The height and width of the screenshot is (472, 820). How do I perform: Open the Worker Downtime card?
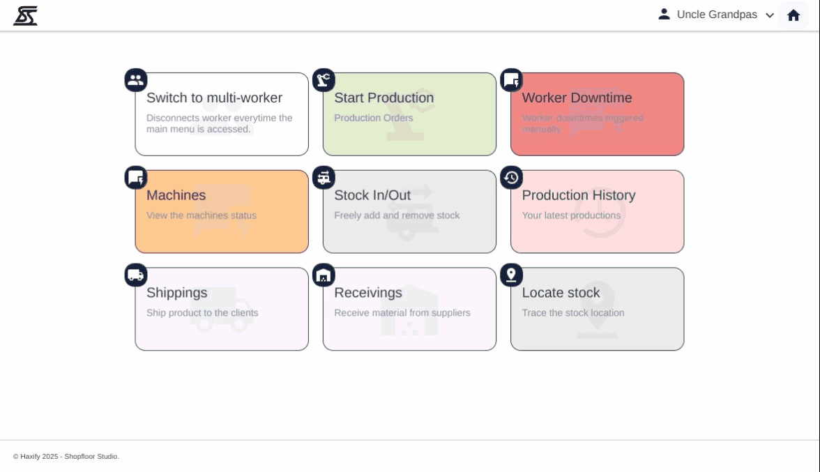click(597, 114)
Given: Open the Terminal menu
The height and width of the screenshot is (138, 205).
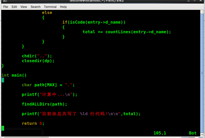Looking at the screenshot, I should (50, 7).
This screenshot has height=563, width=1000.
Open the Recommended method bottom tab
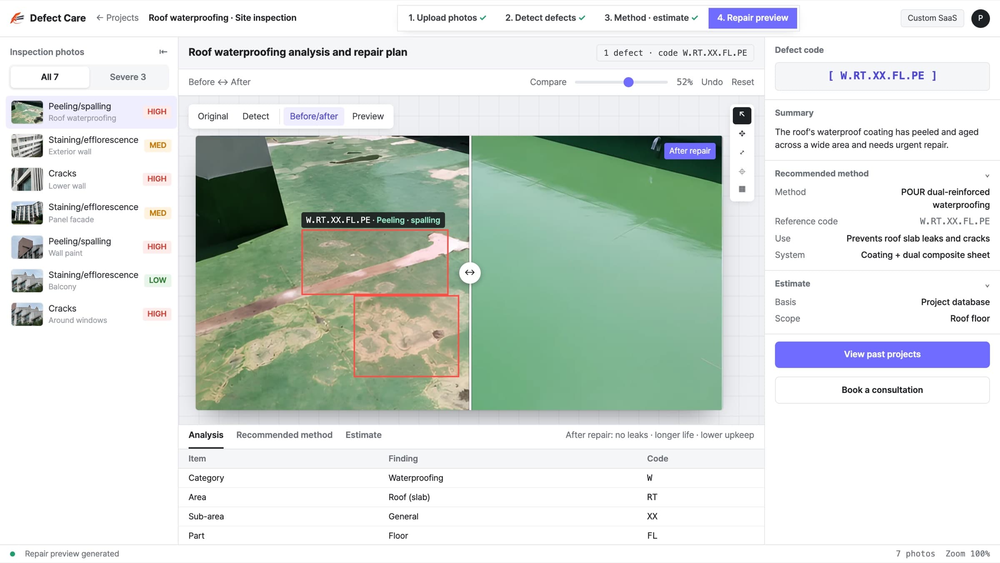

### Directions
The records must be restated word for word, apart from any images.

### The completed task
The height and width of the screenshot is (472, 820). How do I perform: Open the Worker Downtime card?
click(597, 114)
Given: Open the Terminal menu
The height and width of the screenshot is (138, 205).
Looking at the screenshot, I should (50, 7).
This screenshot has height=563, width=1000.
Open the Recommended method bottom tab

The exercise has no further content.